En cualquier caso, las obras seleccionadas por Kubrick, al margen de su comportamiento poco agradecido hacia Alex North, otorgan la rara habilidad de unir un pasado cultural, todo un referente, con un futuro de texturas inciertas, cuando no discordantes, en otra hermosa elipsis, esta vez “musical”, menos comentada que la más evidente, por visual, “elipsis del hueso”. Las obras seleccionadas fueron las de los compositores Johann Strauss, Richard Strauss, Aram Khachaturian y el rumano György Ligeti, aunque se sabe que Kubrick manejó otras posibilidades, que finalmente hubieron de ser “descartadas” al ir reduciéndose el metraje de la película, pero que sirvieron como ambientación en el plató; entre ellas las del genio de Chopin y el magnífico Ralph Vaughan- Williams (y no solo por su Séptima Sinfonía).
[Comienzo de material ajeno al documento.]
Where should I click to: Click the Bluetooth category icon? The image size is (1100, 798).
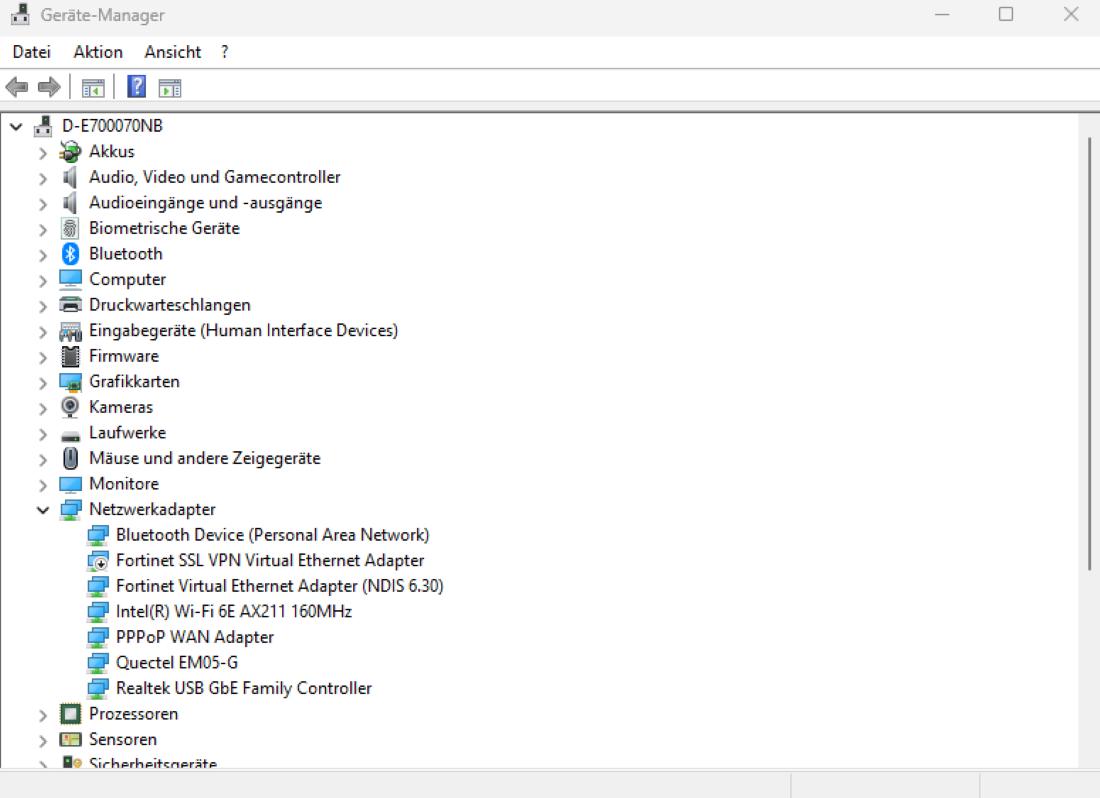[x=70, y=254]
Como sabemos, tras el decepcionante arranque comercial, la película causó una honda impresión en público en general y artistas en particular, una vez comprendidos y asimilados sus contenidos argumentales. En España fue muy bien recibida, tanto por el público como por la prensa, y es justo reconocerlo; como la gran labor del doblador clásico Felipe Peña como la voz del super computador HAL-9000. Técnica y emocionalmente, nada tiene que reprochar a la original (y excelente) de Douglas Rain.